Minister for Justice Helen McEntee has said average speed cameras should become a feature of daily life on the roads as the State looks to increase road safety after a series of fatal road incidents over the summer.
Speaking at the National Ploughing Championships in Ratheniska, Co Laois, Ms McEntee said there was a “worrying trend” in road deaths and that speeding was the top factor in fatal incidents.
She said there had been additional investment in Go Safe speeding vans, but added: “I do think we need to look more at average speed cameras. If you look to Scotland, as a jurisdiction, a similar population and similar roads profile, they use average speed cameras much more. They have less of a roads policing unit and they use technology in a different way, and I think it’s something that we need to look at.”
She said Gardaí will have a meeting with a team from the Scottish police in the next month to see how it might work. The State has two trial projects using average speed cameras in use at the moment, on the M7 and in the Dublin Tunnel, and Ms McEntee said compliance with speed limits in those areas is about 98 per cent.
“If you were to apply that to certain stretches of roads which we know are dangerous, where there are black spots, I really think it would make a difference.”
The Irish Times reported this week that an internal analysis circulated within Government suggests cameras could be deployed on 460km of rural primary roads. Minister for Transport Eamon Ryan has said Transport Infrastructure Ireland was working on a technical paper on where the cameras would be appropriate, which is expected to be finalised no later than the first quarter of the year.
Asked if the cameras would become a daily feature of life for drivers on the roads, she said: “I think they should be. I think we need to use technology in whatever way we can, whether it’s fixed cameras, whether it’s average speed cameras, whether it’s Go Safe vans, we need to use technology and help us to reverse some of these trends.”
Ms McEntee also insisted that, contrary to claims by the Garda Representative Association, that no Garda units were being disbanded. The GRA said on Monday that some units that have been key to toppling Limerick’s drugs gangs were being disbanded as a consequence of the Garda Commissioner’s controversial working hours plan.

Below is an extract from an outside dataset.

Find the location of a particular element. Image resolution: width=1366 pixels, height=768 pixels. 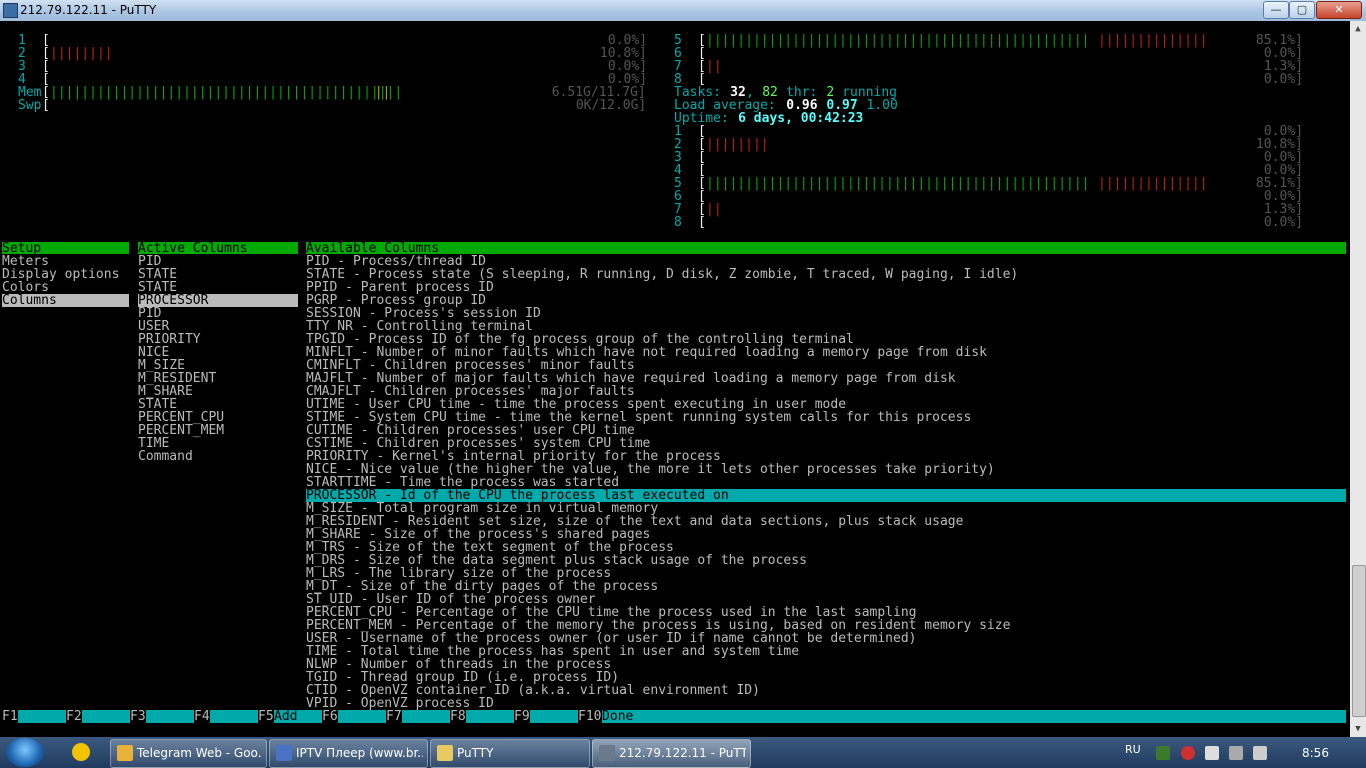

scroll-down-icon: ▼ is located at coordinates (1358, 729).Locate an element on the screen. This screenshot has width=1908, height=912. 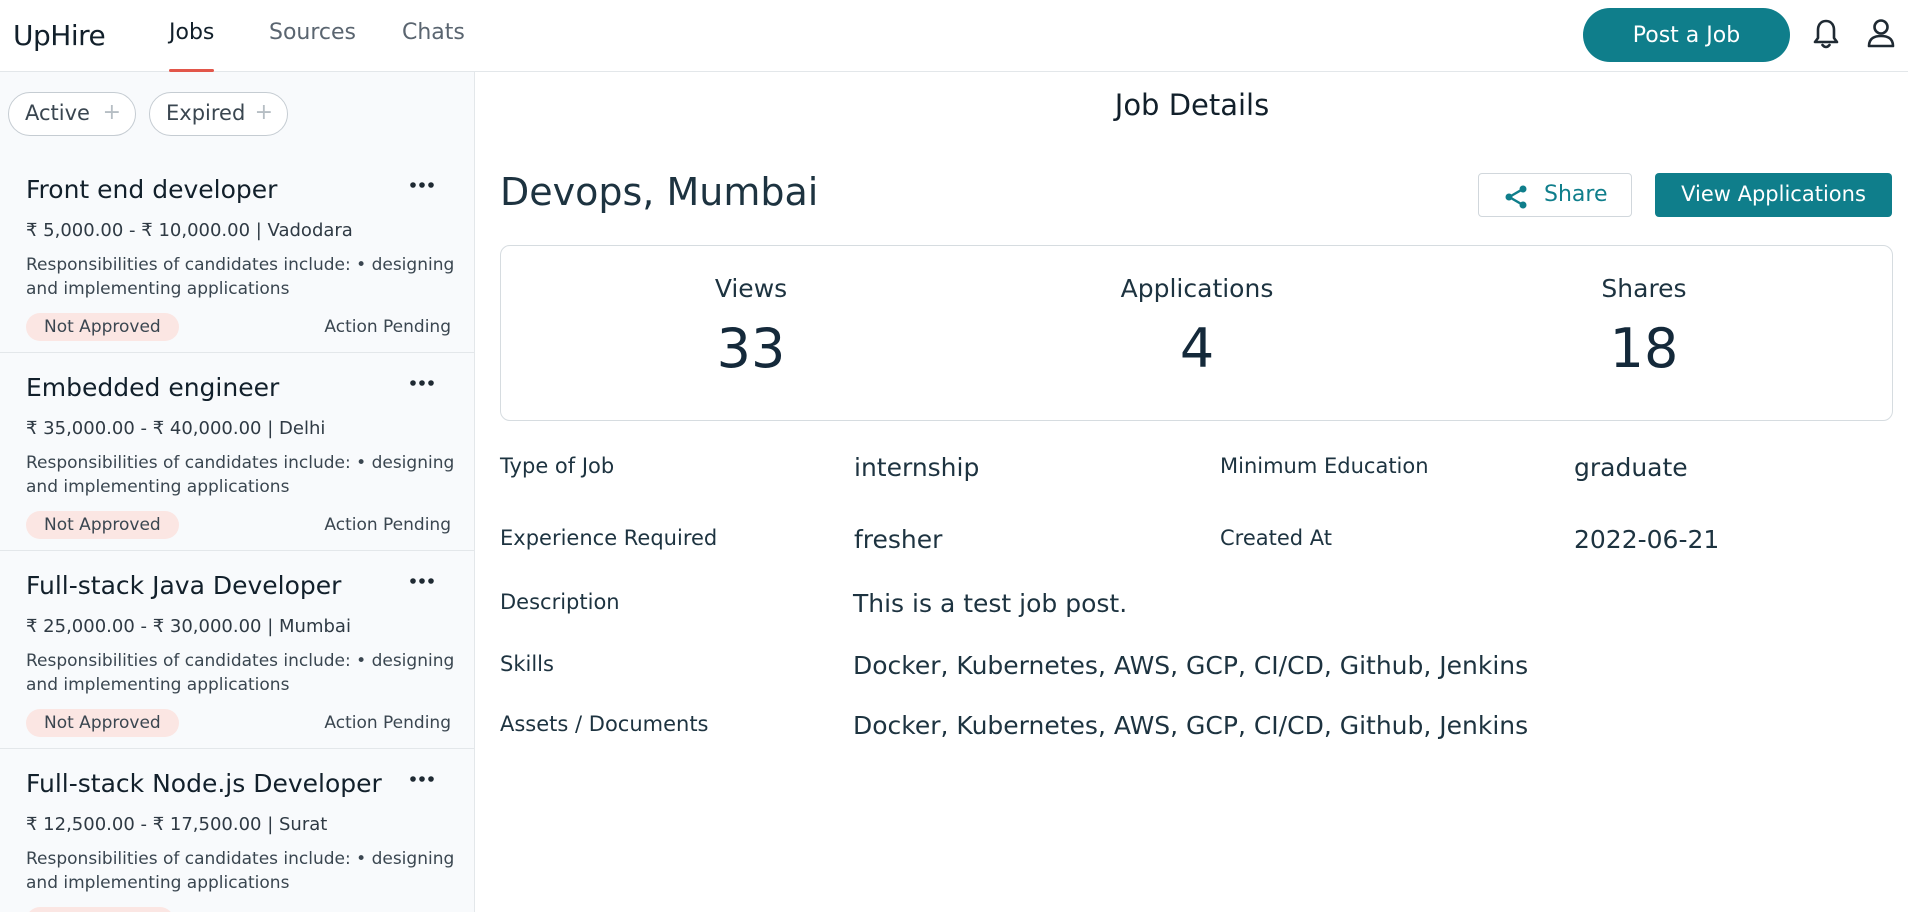
job-salary-location: ₹ 5,000.00 - ₹ 10,000.00 | Vadodara is located at coordinates (190, 230).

“I have been absolutely reassured and assured time and time again that no units will be disbanded,” she said – and that while there would be a “reorganising” of certain units “there should be no diminution in the services or the response by Gardaí to members of the public to members of the community”. She said she had received assurances from Garda Commissioner Drew Harris in the matter.
“There will be no disbanding of any team. There may be reorganising, maybe units that will change and alter, but there will be no disbanding.”
Ms McEntee acknowledged there was a “challenge” with Garda morale and said she knew there were “problems”.
“Like any organisation of this size and this scale there are always going to be matters that I need to address as Minister and hat the commissioner and his team need to address.”
“I certainly accept that there are challenges and that is very apparent in the last week,” she said, adding that the best way to address concerns was to get around the table and discuss them she said the entry and retirement ages for the Gardai were under consideration and that she had made a number of requests of Minister for Public Expendtiure Paschal Donohoe in advance of the budget.